─── Records shown ───
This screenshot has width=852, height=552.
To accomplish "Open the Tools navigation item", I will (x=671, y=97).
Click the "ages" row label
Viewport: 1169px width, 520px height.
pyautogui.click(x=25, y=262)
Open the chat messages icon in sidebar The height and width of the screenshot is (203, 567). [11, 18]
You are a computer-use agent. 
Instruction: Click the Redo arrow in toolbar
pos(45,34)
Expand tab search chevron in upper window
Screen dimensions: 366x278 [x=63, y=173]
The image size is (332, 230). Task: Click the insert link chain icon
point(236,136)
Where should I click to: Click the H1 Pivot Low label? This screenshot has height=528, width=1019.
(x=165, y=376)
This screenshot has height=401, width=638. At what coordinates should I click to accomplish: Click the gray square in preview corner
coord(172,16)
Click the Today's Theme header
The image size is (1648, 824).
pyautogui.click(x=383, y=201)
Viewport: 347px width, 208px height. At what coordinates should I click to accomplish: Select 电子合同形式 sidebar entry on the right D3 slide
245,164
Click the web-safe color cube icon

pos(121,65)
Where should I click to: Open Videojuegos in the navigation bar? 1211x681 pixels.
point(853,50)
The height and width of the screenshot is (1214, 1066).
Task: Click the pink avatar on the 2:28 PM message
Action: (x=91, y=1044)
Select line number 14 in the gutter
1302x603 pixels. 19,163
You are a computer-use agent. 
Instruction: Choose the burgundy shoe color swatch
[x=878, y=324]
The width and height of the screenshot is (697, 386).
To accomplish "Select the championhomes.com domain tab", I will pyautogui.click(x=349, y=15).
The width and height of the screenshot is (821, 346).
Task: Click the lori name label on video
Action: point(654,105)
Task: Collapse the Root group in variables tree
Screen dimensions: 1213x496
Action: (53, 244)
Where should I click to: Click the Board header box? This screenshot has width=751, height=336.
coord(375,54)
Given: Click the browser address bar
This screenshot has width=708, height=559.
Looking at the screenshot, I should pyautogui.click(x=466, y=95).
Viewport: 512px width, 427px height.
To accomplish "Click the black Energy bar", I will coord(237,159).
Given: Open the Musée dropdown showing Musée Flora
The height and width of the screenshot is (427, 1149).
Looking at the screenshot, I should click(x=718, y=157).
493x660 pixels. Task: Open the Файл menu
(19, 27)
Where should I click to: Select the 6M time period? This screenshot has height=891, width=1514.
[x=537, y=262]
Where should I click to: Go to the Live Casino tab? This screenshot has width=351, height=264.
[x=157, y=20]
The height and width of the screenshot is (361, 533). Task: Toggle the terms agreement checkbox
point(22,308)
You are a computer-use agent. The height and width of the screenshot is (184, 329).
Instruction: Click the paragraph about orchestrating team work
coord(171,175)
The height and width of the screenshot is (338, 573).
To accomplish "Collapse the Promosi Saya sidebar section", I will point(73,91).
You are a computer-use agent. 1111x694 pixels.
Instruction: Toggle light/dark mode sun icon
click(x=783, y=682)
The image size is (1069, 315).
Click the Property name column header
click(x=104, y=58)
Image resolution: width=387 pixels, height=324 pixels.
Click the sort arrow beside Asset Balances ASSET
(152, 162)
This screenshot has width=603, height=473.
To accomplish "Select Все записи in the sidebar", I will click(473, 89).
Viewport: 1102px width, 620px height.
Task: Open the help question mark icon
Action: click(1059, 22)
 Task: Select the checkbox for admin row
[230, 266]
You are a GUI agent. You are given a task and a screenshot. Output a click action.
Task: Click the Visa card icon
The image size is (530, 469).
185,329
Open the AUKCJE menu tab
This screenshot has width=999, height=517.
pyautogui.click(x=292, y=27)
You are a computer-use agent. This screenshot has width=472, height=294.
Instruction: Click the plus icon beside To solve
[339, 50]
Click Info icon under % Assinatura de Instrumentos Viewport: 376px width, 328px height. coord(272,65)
───
Your answer should consist of the lines of the listing that contain "computer", copied as they stand.

**Your response:**
You are a computer-use agent. 
You are a computer-use agent. 
You are a computer-use agent. The height and width of the screenshot is (184, 329).
You are a computer-use agent. 1111x694 pixels.
You are a computer-use agent. This screenshot has width=472, height=294.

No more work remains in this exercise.